Buitrago, que anteriormente trabajó con acrílico y lienzo.ahora existe la oportunidad de experimentar con códigos de programación. El artista afirma que, gracias a estas herramientas, puede crear arte que no tiene un único resultado. “Con el arte generativo puedo pensar en resultados infinitos”, y esto ha ido cambiando su propio proceso creativo.
Bruno Angel, por su parte, fue uno de los artistas de la exposición que presentó arte en realidad aumentada. Sus mujeres dibujadas en estilo pop salieron de las pantallas de los monitores a través de una aplicación telefónica, lo que hizo que la gente se interesara aún más en interactuar con la obra.

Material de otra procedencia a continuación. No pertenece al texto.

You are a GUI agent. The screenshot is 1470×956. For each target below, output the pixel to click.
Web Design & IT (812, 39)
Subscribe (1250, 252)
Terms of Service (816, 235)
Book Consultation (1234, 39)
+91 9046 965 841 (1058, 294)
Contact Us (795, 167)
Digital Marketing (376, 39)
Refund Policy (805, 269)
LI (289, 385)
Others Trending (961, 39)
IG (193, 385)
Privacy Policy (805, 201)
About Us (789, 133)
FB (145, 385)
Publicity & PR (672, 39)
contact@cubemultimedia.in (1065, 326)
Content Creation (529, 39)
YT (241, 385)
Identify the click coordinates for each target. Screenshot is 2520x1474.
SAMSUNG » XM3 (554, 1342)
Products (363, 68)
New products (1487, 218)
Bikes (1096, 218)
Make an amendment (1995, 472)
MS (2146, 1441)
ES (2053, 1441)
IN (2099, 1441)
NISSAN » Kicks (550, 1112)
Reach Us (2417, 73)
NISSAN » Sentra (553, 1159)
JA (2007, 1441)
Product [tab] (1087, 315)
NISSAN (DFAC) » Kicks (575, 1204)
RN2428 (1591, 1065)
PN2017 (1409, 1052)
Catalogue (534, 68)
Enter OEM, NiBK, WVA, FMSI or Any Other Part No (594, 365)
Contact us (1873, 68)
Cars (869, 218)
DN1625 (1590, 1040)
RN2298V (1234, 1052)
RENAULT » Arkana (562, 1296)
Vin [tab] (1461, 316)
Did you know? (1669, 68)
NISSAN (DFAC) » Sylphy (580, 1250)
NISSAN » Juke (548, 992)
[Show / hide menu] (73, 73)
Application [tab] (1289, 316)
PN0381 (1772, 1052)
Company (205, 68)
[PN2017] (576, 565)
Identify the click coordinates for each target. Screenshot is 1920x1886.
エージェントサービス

Entre conversaciones con Bray, aprendimos sobre su proceso de creación de arte con inteligencia artificial. Muy diferente a lo que la mayoría imagina, enviar comandos y bailes de graduación para crear una obra desde cero, Es un trabajo en capas que te permite crear escenas enteras.. Cuando miramos la pantalla de la exposición, una mujer con sombrero muta como las olas del mar y las ráfagas de viento: es una obra creada con IA.
En medio de nuestra sorpresa, Bray agrega que con la inteligencia artificial el artista puede hacer una lluvia de ideas, dibujar, resolver bloques creativos o tener referencias. “El trabajo no depende de la herramienta, sino de la persona”. De esta manera, estos artistas latinos están construyendo una nueva era del arte.